• _What you should do_
Quote the material from the line containing "Given: Select the Sp1 31.0 temperature label" through the line containing "At what coordinates", reproducing each line without any change.

• _Dataset extract_
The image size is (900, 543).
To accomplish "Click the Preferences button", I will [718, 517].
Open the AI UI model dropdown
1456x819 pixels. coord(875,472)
==
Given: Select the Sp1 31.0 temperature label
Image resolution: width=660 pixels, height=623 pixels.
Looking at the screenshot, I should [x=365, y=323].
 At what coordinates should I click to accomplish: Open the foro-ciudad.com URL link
...
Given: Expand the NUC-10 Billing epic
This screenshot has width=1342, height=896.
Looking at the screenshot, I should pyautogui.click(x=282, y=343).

• _Complete response_
Given: Select the Sp1 31.0 temperature label
Image resolution: width=660 pixels, height=623 pixels.
Looking at the screenshot, I should [x=365, y=323].
 At what coordinates should I click to accomplish: Open the foro-ciudad.com URL link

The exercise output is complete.